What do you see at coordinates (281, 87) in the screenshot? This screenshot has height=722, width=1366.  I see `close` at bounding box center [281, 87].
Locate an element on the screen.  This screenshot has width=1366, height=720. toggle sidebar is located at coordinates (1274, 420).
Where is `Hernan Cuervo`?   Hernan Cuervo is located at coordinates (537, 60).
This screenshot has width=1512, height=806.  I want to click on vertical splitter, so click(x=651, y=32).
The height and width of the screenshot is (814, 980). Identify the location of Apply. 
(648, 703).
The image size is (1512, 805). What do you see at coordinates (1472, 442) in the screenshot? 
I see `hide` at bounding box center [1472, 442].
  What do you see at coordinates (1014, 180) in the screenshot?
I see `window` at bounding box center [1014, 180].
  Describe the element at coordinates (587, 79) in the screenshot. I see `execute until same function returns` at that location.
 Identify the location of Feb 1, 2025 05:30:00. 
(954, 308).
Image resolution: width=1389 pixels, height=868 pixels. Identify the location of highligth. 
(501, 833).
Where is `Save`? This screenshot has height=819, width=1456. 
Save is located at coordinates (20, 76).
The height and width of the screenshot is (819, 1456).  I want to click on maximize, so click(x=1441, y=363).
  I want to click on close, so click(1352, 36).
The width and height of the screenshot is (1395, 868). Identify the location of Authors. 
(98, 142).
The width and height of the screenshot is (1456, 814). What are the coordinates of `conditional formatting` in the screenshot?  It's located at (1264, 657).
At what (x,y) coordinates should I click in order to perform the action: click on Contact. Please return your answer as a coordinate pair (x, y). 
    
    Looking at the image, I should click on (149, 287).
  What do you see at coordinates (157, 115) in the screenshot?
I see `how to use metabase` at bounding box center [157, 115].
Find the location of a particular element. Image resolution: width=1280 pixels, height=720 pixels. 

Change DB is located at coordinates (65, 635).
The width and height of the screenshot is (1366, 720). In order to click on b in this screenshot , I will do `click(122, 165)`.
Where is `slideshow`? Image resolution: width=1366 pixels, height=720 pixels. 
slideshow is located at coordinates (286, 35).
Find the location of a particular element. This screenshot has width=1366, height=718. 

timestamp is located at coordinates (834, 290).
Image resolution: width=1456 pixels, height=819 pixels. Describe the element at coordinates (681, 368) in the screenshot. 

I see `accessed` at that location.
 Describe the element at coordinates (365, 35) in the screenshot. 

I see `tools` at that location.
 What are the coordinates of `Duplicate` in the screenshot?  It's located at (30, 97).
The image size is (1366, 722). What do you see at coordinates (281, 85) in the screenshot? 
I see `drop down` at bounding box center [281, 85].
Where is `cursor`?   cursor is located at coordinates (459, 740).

EXERCISE INSTRUCTIONS: Can you rewrite all of the data above, substituting "Find the position of" for every "Identify the location of" and leaving everything else unchanged?

WRITTEN RESPONSE:
What do you see at coordinates (281, 87) in the screenshot? This screenshot has height=722, width=1366.  I see `close` at bounding box center [281, 87].
Locate an element on the screen.  This screenshot has width=1366, height=720. toggle sidebar is located at coordinates (1274, 420).
Where is `Hernan Cuervo`?   Hernan Cuervo is located at coordinates (537, 60).
This screenshot has width=1512, height=806.  I want to click on vertical splitter, so click(x=651, y=32).
The height and width of the screenshot is (814, 980). Find the position of Apply. 
(648, 703).
The image size is (1512, 805). What do you see at coordinates (1472, 442) in the screenshot? 
I see `hide` at bounding box center [1472, 442].
  What do you see at coordinates (1014, 180) in the screenshot?
I see `window` at bounding box center [1014, 180].
  Describe the element at coordinates (587, 79) in the screenshot. I see `execute until same function returns` at that location.
 Find the position of Feb 1, 2025 05:30:00. 
(954, 308).
Image resolution: width=1389 pixels, height=868 pixels. Find the position of highligth. 
(501, 833).
Where is `Save`? This screenshot has height=819, width=1456. 
Save is located at coordinates (20, 76).
The height and width of the screenshot is (819, 1456).  I want to click on maximize, so click(x=1441, y=363).
  I want to click on close, so click(1352, 36).
The width and height of the screenshot is (1395, 868). Find the position of Authors. 
(98, 142).
The width and height of the screenshot is (1456, 814). What are the coordinates of `conditional formatting` in the screenshot?  It's located at (1264, 657).
At what (x,y) coordinates should I click in order to perform the action: click on Contact. Please return your answer as a coordinate pair (x, y). 
    
    Looking at the image, I should click on (149, 287).
  What do you see at coordinates (157, 115) in the screenshot?
I see `how to use metabase` at bounding box center [157, 115].
Find the location of a particular element. Image resolution: width=1280 pixels, height=720 pixels. 

Change DB is located at coordinates (65, 635).
The width and height of the screenshot is (1366, 720). In order to click on b in this screenshot , I will do `click(122, 165)`.
Where is `slideshow`? Image resolution: width=1366 pixels, height=720 pixels. 
slideshow is located at coordinates (286, 35).
Find the location of a particular element. This screenshot has width=1366, height=718. 

timestamp is located at coordinates (834, 290).
Image resolution: width=1456 pixels, height=819 pixels. Describe the element at coordinates (681, 368) in the screenshot. 

I see `accessed` at that location.
 Describe the element at coordinates (365, 35) in the screenshot. 

I see `tools` at that location.
 What are the coordinates of `Duplicate` in the screenshot?  It's located at (30, 97).
The image size is (1366, 722). What do you see at coordinates (281, 85) in the screenshot? 
I see `drop down` at bounding box center [281, 85].
Where is `cursor`?   cursor is located at coordinates (459, 740).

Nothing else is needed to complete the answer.